Agguato mafioso a Foggia: 4 morti

Un vero e proprio agguato mafioso a Foggia si è concluso con la morte di 4 persone: finalmente anche lo Stato si accorge della mafia pugliese

Un agguato mafioso a Foggia, l’ennesimo dall’inizio dell’anno. La mafia foggiana continua a fare paura. La sparatoria si è verificata nel territorio di San Marco in Lamis, sulla strada provinciale 272. Ma cerchiamo di ricostruire quanto accaduto. Le quattro vittime si trovavano su due diversi mezzi.

Le prime due, le vere vittime dell’agguato, viaggiavano all’interno di un Maggiolone Volkswagen. Il commando avrebbe raggiunto l’auto, uccidendo Mario Luciano Romito e suo cognato Matteo De Palma. Romito era stato da poco scarcerato ed era considerato un elemento di spicco del clan di Manfredonia. Il suo nome sarebbe, inoltre, legato alla cosiddetta Faida del Gargano.

Sull’altro mezzo, un Fiorino, si trovavano i fratelli Luigi ed Aurelio Luciani. La loro colpa? Essersi trovati al posto sbagliato nel momento sbagliato. I due avrebbero assistito al duplice omicidio e avrebbero tentato di fuggire a piedi. I killer li avrebbero raggiunti ed eliminati perché considerati testimoni scomodi.

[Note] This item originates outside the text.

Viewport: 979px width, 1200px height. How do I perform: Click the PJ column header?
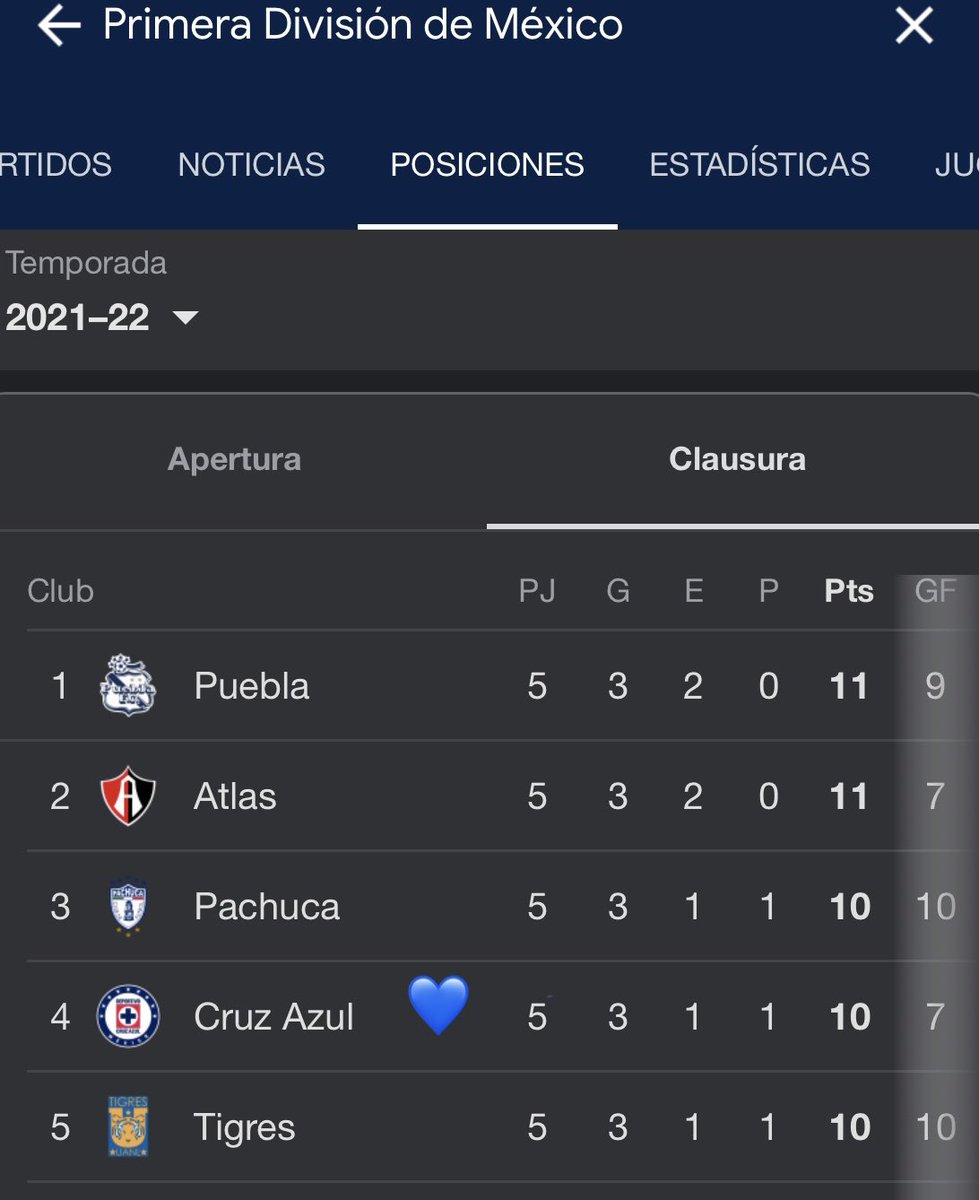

Gli investigatori prenderanno sicuramente in considerazione la pista della ritorsione. Il clan Romito sarebbe, infatti, già da diverso tempo in contrasto con la cosca Li Bergolis, di Monte Sant’Angelo. Il Procuratore Nazionale Antimafia Franco Roberti ha così commentato l’accaduto: “Per troppo tempo quella foggiana è stata considerata mafia di Serie B ma è da più di 30 anni che ci sono faide tra clan, con circa 300 omicidi”.